The easy-to-make recipe for this traditional Andalusian dessert

Oil cakes are a traditional dessert from Andalusia that has remained present in Spanish gastronomy over time. Its preparation combines basic kitchen ingredients, such as flour, olive oil and anise, which generate the flaky texture and mild flavor characteristic of this specialty. Although its origin is linked to home baking, today it is found in bakeries and specialty stores, maintaining the essence of the Andalusian tradition.

This product is appreciated for its simplicity and the way it reflects the culinary culture of the region. Oil cakes do not require complicated techniques or hard-to-find ingredients, allowing them to be easily prepared at home. Their preparation and consumption are part of the tasting routine of breakfasts and snacks, providing an example of how traditional pastries can remain present without losing their original characteristics.
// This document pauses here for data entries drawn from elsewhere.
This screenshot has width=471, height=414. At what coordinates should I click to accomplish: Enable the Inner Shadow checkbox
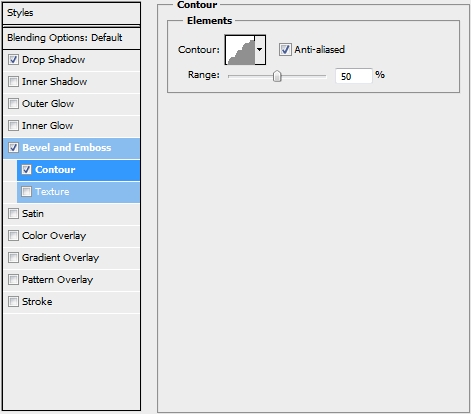13,82
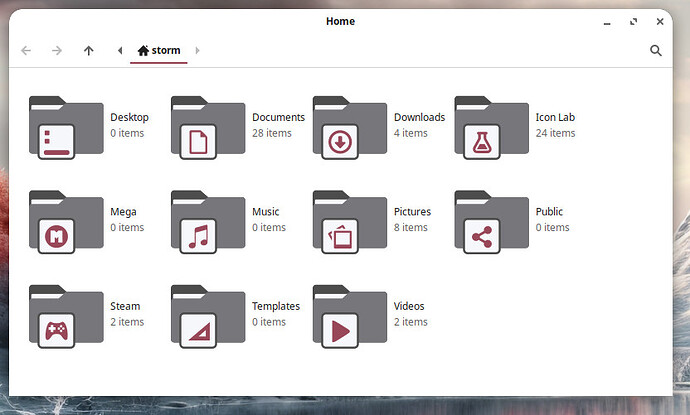Select the Templates folder icon
This screenshot has height=415, width=690.
tap(208, 316)
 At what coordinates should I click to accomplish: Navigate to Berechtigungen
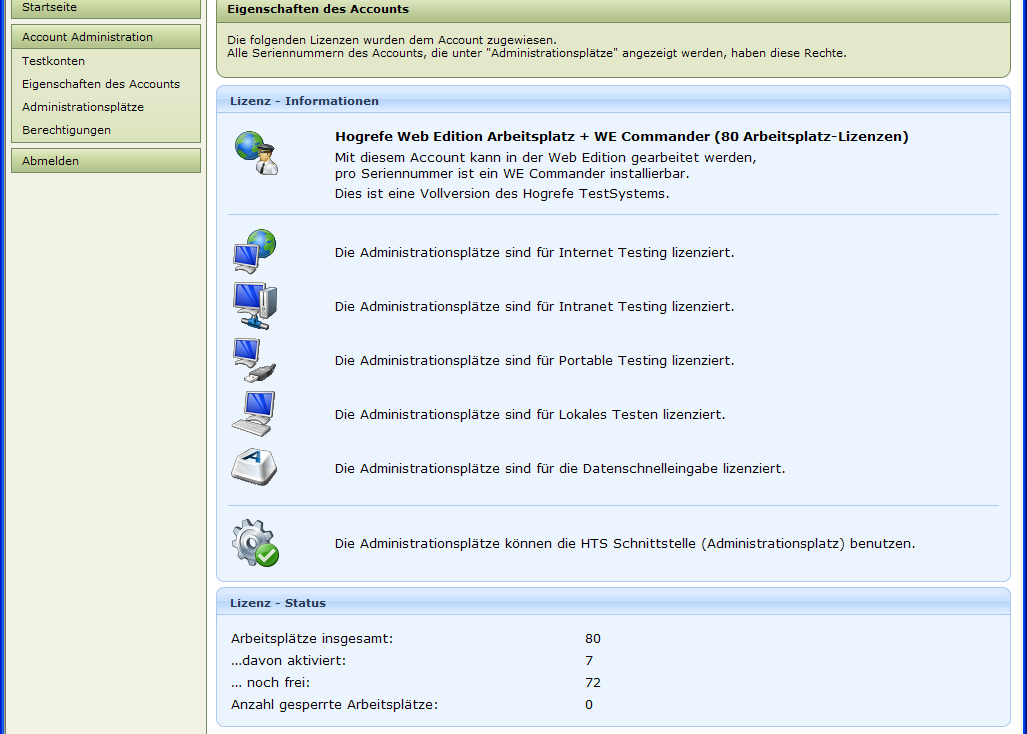click(x=66, y=130)
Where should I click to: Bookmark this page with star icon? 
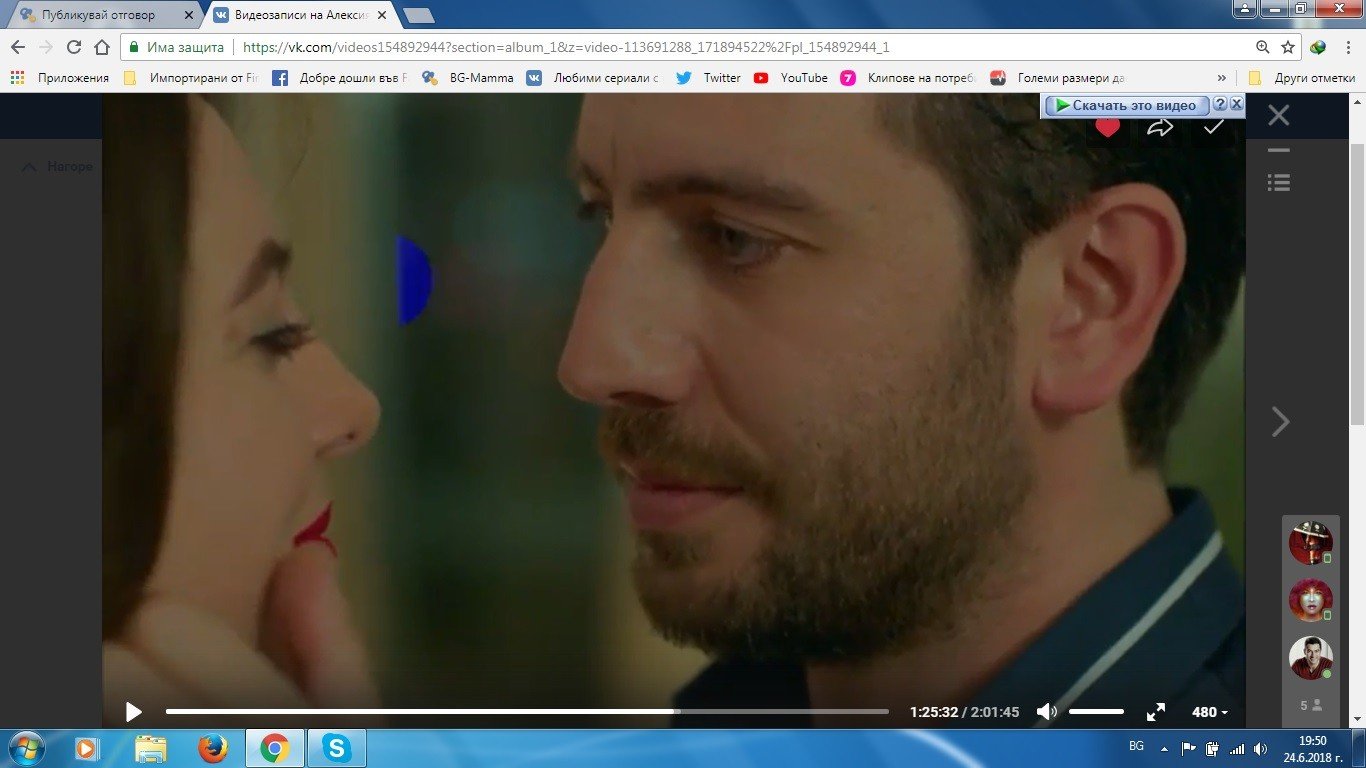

Recipe and preparation of oil cakes

The ingredients needed to prepare approximately 15 to 20 units of oil cakes are the following:

  • 360 grams of strong wheat flour
  • 75 to 150 milliliters of extra virgin olive oil
  • 140 to 150 milliliters of warm water
  • 50 grams of sugar for the dough and an additional 20 grams for sprinkling
  • A tablespoon of anise seeds (matalahúva)
  • A tablespoon of sesame seeds (optional)
  • A little salt
  • 10 grams of fresh yeast or 5 grams of dry bread yeast
  • Lemon or orange zest as desired (optional).

The first step is to infuse the oil with anise and, if desired, citrus peel, and heat it slightly without boiling. Then mix it with the flour and other dry ingredients until you get a consistent dough. Knead the dough until it stops sticking to your hands, and leave it to rest, covered, for about an hour to rise slightly.

After the dough has rested, it is divided into parts ranging from 45 to 50 grams. Each portion is rolled out with a rolling pin until thin, allowing the cakes to achieve their signature crunchy and flaky texture. Place them on a baking tray covered with parchment paper and sprinkle with sugar if you want a sweeter touch.

Bake at a high temperature, around 230°C, for six to ten minutes, until the cakes are lightly browned on the surface. After removing them from the oven, they are left to cool on a rack, allowing them to maintain their crispy texture and preventing moisture from affecting the texture.

Once the oil cakes have cooled, they can be stored in airtight containers or tins, allowing them to maintain their freshness and texture for several days. This procedure faithfully reproduces the traditional Andalusian recipe, allowing us to obtain a product with the characteristics that have made these cakes a recognized and appreciated dessert for many generations.